Unmissable. On Easter Sunday, the people of Bormio, young and old alike, wear traditional dress and take part in the Pasquali parade, a one-of-a-kind event. Not to be missed!
Of all the Holy Week traditions in Lombardy, the Pasquali parade is undoubtedly the most original, a complete one-off. But what exactly does it involve? The Pasquali are carnival floats with a religious theme that are carried shoulder-high. During the winter, in the five districts or ‘Reparti’ of Bormio, groups of youngsters meet to create their own float, building it piece-by-piece. On Easter Sunday, the people of Bormio put on their traditional costumes and take part in the colourful folklore parade through the centre of the town. The Pasquali range from the enormous to much smaller but no less important ones made by children. They are carried shoulder-high by young men whilst the women, older residents and children all carry flowers and other small handmade creations. A jury ranks the floats based on a number of factors, from their religious meaning to the quality of the workmanship and their artistic value, not forgetting the importance of culture and tradition, the cornerstones of the event.

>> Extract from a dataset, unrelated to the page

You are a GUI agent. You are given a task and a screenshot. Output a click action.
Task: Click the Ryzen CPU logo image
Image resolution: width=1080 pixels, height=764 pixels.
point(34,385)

How did this event come about?
The traditions of the Pasquali parade are deeply rooted in Bormio’s rural culture: first records date back to the 17th century, when people would cook a whole lamb to be served in Piazza del Kuerc, the town’s central square, on Easter Sunday. At the end of the 19th century, a ceremony was introduced to bless the live lamb and, from there, a competition began between the different districts of the town to create the best decoration for the animal. Over time, they began to lay the lambs on wooden platforms decorated with moss, which gave rise to the Pasquali which we see today.